In Chinese Medicine there are six different pulse locations; 3 on each wrist. Each of these pulses gives me information about areas of your body and a related element of Chinese Medicine. The various pulse locations will have different qualities, and I take these pulses often throughout a treatment session. This gives me ongoing information about how you are reacting to the treatment and anything further that I should be asking questions about.

So what am I feeling for when I take your pulse? When I take a pulse, I'm feeling the qualities of that pulse. The varying aspects of your pulse help me to know what to pay attention to during treatment and what questions to ask you. Many different factors can affect your pulse including your mental state, whether you are seated or lying down, and any medications you are taking. Your pulse should even be different at different times of the year.

A pulse has several distinct qualities that I use to direct the course of my treatment. It can be thick or thin, deficient or excessive, and fast or slow. When I mention speed, people often assume I am counting beats per minute, which isn't the case.

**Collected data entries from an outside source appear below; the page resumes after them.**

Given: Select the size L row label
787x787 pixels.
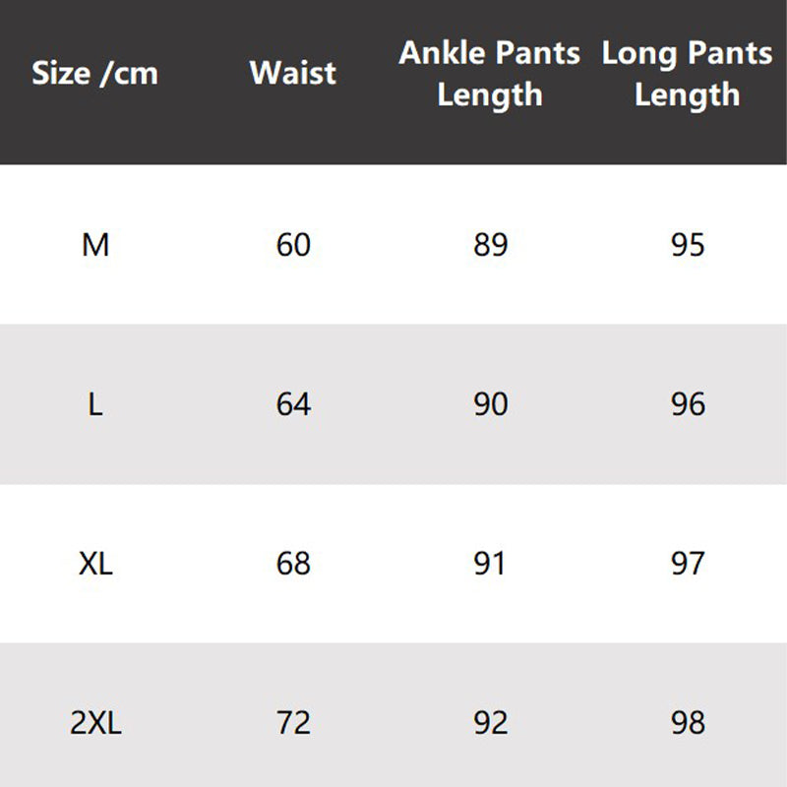Looking at the screenshot, I should point(95,403).
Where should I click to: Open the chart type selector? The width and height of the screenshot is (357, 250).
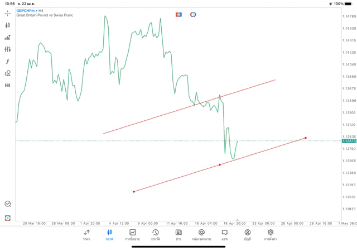[x=8, y=25]
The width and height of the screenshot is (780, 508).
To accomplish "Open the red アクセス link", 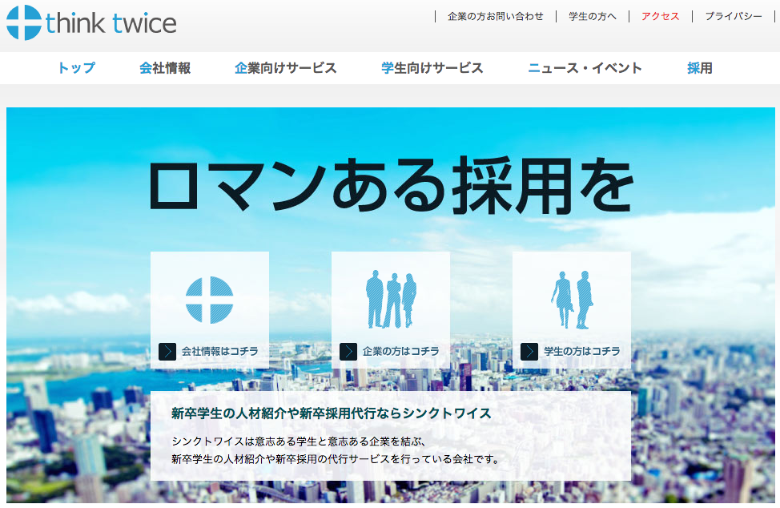I will tap(660, 16).
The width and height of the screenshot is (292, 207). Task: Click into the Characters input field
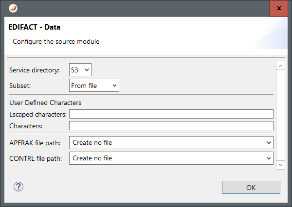pos(171,126)
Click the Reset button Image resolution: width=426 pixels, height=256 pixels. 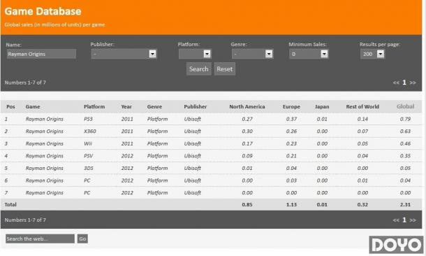click(x=225, y=69)
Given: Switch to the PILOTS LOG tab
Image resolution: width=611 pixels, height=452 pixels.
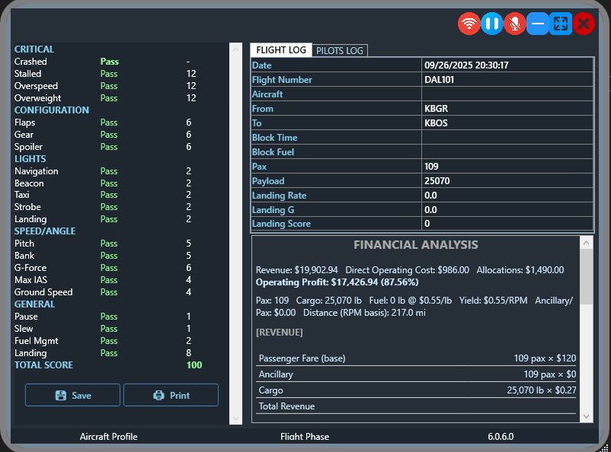Looking at the screenshot, I should pyautogui.click(x=340, y=50).
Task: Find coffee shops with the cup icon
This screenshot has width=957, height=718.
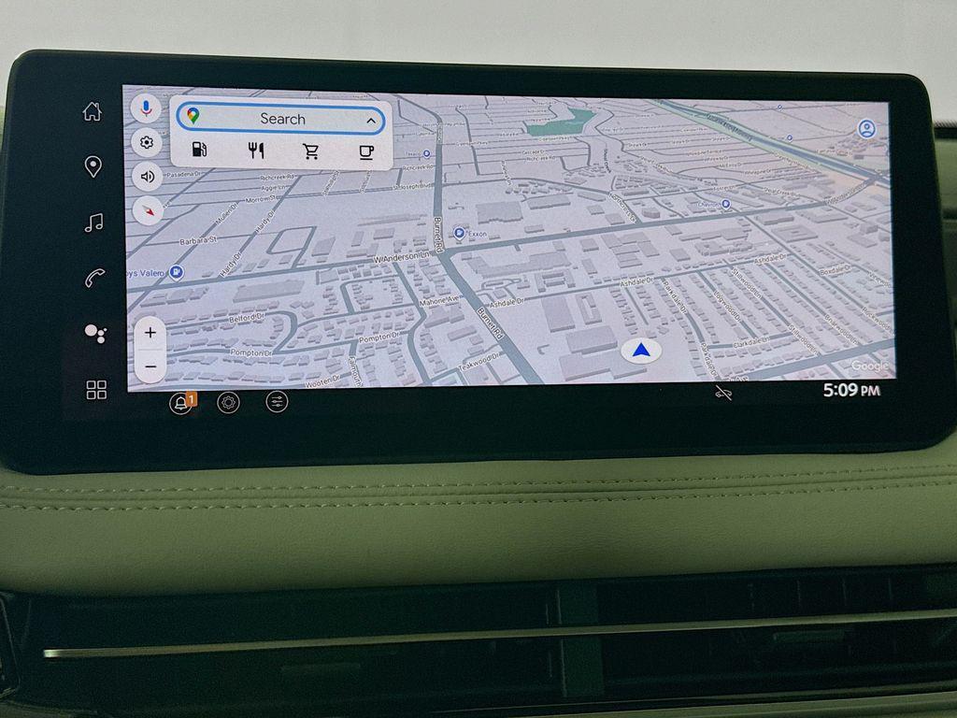Action: click(x=366, y=151)

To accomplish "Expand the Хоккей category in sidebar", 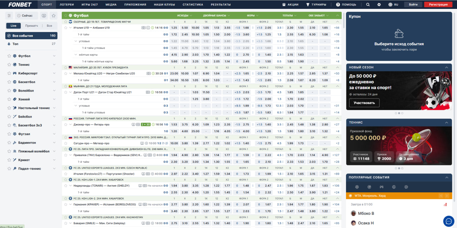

Instead, I'm checking whether your pulse feels rushed or labored, and how it fits in with your breathing pattern. I am looking for a pulse that is even in shape, and that fits with what I know about you. A pulse changes often during the day, and I expect your pulse to change during a treatment session and to shift with the rhythm of the treatment itself. The variability of pulses is one of the reasons that they are so helpful as a diagnostic tool and why I take them so often during a treatment session.